Iatrogenic mechanical diaphragm ruptures with subsequent herniation of abdominal organs are extremely rare. In fact, searching worldwide literature, we found one case report by Armstrong et al. of a diaphragm hernia found six months after laparoscopic cholecystectomy, causing right-sided abdominal pain that was treated with right thoracotomy [1]. In our case, the symptoms’ onset was ten months after the laparoscopic cholecystectomy contrary to the six months of the literature case. The clinical presentation of the presented case was with respiratory distress syndrome along with abdominal pain and peritonism due to incarceration and bowel ischaemia, in contrast to the literature case that the clinical presentation was with abdominal discomfort and pain. We proceeded to emergency laparotomy with abdominal incision, whereas Armstrong et al. proceeded to right thoracotomy. Moreover, we found a defect extending from the anterior side to the posterolateral side of the right hemidiaphragm, whereas Armstrong et al. found a small defect on the posterolateral side.
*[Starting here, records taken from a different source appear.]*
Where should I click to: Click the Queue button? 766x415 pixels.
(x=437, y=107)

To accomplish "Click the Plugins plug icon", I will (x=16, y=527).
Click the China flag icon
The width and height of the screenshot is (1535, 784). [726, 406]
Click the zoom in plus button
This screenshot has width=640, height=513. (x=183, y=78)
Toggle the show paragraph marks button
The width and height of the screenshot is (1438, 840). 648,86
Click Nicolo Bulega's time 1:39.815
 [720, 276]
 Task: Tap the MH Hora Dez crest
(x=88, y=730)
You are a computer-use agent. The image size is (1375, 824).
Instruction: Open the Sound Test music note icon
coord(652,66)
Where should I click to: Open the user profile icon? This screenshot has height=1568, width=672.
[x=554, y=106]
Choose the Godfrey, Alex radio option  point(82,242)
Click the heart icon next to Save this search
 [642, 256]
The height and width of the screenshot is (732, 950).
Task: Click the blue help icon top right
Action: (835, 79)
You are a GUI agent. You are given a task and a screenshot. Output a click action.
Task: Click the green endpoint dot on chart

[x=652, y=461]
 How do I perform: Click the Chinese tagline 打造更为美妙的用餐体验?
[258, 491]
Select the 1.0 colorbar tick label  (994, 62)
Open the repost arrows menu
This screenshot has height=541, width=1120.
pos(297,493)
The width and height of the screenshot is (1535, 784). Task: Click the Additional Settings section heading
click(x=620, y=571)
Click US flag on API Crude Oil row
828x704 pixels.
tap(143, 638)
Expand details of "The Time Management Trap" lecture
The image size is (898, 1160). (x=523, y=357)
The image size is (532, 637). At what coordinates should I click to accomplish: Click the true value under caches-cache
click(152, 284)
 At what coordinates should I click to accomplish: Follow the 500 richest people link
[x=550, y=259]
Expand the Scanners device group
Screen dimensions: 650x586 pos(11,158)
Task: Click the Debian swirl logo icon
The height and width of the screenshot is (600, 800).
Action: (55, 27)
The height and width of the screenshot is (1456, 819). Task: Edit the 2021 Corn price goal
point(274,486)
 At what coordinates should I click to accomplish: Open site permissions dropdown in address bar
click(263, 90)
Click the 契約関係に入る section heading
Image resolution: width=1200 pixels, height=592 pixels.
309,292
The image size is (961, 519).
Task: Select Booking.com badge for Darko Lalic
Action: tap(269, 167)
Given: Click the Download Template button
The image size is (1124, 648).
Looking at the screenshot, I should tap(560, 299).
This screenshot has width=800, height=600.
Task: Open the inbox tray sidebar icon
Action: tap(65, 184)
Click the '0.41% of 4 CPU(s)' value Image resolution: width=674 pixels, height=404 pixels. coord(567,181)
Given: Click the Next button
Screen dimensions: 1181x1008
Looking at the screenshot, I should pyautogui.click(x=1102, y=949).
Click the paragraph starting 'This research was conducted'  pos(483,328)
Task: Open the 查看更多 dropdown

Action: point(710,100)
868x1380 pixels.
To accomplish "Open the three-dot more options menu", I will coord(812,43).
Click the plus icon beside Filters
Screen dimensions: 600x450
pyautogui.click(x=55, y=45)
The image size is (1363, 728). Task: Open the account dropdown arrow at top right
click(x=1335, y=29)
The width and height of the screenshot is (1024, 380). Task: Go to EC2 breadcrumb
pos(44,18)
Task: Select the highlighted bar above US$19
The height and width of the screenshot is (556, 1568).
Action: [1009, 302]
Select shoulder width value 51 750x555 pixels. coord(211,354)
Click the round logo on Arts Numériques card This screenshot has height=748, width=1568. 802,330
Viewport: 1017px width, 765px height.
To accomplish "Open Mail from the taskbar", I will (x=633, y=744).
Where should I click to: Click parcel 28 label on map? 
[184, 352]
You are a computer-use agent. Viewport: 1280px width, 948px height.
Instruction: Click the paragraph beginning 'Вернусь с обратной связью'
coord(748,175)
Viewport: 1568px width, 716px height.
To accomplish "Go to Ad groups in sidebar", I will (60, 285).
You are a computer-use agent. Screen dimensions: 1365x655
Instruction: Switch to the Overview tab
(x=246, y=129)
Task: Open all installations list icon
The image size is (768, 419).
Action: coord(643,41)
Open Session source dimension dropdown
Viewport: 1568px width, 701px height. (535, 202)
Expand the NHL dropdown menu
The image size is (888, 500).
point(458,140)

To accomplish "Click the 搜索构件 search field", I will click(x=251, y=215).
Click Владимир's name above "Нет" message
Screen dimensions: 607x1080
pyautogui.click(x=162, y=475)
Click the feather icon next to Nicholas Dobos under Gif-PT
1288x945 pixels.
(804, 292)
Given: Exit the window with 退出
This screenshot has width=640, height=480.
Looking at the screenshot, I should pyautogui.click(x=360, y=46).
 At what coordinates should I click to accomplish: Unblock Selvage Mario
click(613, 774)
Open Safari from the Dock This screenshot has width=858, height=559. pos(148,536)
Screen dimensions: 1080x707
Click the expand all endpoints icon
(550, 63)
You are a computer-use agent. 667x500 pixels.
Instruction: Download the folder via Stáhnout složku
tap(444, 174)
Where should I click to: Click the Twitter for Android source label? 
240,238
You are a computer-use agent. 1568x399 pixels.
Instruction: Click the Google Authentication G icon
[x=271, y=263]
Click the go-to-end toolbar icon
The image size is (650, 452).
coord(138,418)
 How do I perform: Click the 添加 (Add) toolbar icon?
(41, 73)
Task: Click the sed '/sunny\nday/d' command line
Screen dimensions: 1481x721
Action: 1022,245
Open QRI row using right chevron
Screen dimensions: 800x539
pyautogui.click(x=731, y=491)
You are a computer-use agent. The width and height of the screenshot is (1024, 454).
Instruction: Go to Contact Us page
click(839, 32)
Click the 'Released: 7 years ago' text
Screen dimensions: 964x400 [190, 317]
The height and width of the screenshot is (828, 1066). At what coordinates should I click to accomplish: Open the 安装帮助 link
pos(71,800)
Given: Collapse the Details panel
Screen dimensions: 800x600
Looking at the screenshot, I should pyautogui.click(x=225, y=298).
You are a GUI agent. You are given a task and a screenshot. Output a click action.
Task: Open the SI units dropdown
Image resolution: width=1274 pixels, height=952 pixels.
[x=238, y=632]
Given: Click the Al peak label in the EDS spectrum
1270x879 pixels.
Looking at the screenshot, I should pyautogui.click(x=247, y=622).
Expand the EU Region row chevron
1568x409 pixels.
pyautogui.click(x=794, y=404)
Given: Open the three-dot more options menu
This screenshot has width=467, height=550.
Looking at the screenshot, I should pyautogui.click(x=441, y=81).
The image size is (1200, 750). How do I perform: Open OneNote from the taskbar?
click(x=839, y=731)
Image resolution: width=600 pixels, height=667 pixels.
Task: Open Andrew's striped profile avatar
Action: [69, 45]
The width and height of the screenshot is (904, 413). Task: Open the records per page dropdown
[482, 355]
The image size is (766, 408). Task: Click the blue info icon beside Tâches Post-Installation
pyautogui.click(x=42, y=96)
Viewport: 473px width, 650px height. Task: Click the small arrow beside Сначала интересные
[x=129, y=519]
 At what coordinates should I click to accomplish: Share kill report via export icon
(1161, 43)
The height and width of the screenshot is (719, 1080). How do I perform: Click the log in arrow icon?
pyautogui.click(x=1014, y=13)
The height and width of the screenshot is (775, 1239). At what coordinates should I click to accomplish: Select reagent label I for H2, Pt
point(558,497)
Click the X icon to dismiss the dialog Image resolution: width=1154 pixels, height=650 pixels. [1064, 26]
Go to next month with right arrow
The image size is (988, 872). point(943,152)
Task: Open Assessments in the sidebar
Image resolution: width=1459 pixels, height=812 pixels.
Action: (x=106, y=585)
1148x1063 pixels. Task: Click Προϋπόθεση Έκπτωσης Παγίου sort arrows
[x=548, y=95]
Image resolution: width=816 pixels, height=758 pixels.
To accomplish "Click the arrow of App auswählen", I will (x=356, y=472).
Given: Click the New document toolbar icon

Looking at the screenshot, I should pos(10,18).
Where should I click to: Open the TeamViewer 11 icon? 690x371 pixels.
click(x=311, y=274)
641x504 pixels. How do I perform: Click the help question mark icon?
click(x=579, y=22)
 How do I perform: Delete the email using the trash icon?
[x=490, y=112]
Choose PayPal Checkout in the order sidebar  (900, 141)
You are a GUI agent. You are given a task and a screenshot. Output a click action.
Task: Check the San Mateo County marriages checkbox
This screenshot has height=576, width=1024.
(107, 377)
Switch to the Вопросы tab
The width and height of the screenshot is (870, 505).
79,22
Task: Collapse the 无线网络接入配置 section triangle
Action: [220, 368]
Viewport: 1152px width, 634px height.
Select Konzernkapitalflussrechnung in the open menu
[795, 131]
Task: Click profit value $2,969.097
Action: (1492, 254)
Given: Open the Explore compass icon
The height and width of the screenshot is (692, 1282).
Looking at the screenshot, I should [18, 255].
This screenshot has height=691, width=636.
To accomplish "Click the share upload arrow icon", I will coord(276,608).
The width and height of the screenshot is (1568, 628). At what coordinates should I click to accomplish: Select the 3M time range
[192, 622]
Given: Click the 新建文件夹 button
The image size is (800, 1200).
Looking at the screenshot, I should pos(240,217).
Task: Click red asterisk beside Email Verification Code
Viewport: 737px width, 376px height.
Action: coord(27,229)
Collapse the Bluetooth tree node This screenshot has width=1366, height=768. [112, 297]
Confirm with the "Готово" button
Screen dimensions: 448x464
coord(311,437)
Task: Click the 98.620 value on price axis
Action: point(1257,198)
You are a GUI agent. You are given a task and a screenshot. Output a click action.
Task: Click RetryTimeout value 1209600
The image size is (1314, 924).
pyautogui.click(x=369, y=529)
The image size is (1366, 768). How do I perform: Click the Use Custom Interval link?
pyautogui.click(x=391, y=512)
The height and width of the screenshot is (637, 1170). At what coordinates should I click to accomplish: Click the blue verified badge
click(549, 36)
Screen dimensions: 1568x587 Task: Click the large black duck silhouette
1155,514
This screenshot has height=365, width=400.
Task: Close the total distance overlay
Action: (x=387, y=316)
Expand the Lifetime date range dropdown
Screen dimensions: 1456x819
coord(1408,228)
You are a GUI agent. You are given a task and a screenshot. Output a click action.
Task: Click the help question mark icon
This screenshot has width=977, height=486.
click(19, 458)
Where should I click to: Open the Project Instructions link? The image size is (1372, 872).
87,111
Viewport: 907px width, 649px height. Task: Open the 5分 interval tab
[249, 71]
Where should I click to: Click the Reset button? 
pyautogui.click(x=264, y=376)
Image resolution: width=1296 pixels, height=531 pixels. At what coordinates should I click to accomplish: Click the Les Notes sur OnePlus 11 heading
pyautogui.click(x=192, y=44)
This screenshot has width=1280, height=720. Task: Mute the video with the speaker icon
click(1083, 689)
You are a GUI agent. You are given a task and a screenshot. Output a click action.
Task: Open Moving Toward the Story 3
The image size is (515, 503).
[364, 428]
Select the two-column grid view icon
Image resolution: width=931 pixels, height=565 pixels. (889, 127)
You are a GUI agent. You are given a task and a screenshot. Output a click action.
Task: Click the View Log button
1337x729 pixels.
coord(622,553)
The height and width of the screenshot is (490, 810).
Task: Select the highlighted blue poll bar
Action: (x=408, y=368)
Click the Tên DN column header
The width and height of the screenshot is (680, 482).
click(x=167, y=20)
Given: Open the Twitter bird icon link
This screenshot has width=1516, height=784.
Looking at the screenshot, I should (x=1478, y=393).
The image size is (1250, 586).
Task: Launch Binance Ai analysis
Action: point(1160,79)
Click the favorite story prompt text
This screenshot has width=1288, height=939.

The organ herniating through the defect was the whole small intestine in our case, contrary to fatty tissue found herniated and incarcerated by Armstrong et al. [1].

Taking into consideration the clinical presentation and because there is no relevant trauma history after the laparoscopic cholecystectomy that might have caused the diaphragm defect, we consider that this is a unique case of a postlaparoscopic cholecystectomy diaphragm defect that presented with respiratory consolidation.

Conflicts of Interest

The authors declare that there are no conflicts of interest regarding the publication of this article.